Manifiestamente feliz de haber dado con un neófito, el erudito, haciendo caso omiso de su colega francés, pronunció una verdadera conferencia en la que Adalbert fue incapaz de introducir una sola palabra a pesar de sus meritorios esfuerzos. Aldo, divertido, seguía el juego escuchando al viejo sabio con una atención halagadora cuando, de pronto, su mirada se desvió: un hombre cuya gran estatura y corpulencia anunciaban una fuerza increíble acababa de entrar y se acercaba a Georg Brauner, ocupado en secar vasos tras la barra.
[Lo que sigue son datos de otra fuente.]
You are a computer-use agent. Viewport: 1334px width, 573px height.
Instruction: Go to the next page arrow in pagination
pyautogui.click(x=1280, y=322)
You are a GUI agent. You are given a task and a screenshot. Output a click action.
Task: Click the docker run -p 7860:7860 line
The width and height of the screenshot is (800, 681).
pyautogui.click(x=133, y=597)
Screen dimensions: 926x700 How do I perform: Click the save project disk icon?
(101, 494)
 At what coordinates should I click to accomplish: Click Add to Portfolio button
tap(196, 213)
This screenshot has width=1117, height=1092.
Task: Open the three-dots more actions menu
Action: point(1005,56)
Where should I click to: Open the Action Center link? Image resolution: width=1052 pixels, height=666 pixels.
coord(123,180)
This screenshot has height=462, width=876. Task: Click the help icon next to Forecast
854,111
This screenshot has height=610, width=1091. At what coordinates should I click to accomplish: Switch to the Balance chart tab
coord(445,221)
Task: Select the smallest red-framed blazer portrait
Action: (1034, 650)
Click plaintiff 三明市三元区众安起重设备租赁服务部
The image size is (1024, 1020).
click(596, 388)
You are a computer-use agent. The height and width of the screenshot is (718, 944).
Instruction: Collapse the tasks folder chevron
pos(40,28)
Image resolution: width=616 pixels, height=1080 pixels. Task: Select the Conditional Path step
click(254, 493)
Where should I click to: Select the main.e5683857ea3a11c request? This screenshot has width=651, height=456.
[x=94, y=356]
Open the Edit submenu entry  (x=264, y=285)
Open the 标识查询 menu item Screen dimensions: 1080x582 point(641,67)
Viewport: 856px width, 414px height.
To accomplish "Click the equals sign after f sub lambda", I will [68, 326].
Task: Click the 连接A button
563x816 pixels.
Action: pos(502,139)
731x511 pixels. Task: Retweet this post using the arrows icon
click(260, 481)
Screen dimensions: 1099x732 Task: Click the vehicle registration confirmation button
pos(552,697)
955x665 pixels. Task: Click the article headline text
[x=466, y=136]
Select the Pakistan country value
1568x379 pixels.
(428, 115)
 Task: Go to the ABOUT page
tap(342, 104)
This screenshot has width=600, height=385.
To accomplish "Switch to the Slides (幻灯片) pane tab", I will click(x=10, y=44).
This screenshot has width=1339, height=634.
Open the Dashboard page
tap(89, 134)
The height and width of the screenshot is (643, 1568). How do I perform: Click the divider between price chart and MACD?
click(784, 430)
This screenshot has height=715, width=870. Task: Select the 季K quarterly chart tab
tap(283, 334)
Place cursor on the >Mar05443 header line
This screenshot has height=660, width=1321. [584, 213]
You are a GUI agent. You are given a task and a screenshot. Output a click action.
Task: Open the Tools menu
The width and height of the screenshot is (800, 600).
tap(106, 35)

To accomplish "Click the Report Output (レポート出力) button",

Pese a la diferencia de vestimenta, la memoria fotográfica de Morosini le devolvió inmediatamente la imagen anterior que había tenido de ese personaje: en un palco de la Ópera, escoltando a la misteriosa dama de la máscara de encaje negro. En esta ocasión, llevaba una especie de librea de estilo húngaro, con alamares negros y sutás de plata, pero la cara era la misma. Sin embargo, la voz descontenta de Schlumpf lo devolvió al momento presente:

—¿No me escucha, príncipe?

—Sí, sí, perdone. ¿Decía...?

¡Cielo santo, qué difícil era mantener la mirada sobre ese viejo parlanchín! Afortunadamente, Adalbert se dio cuenta de que ocurría algo insólito y acudió en su ayuda.

—Si me lo permite, Herr Professor, le confesaré que los ritos funerarios de Hallstatt siempre me han dejado un poco perplejo. Se ha comprobado que, a lo largo del tiempo, los guerreros pasaron de la incineración a la inhumación.

—La influencia celta, con toda seguridad.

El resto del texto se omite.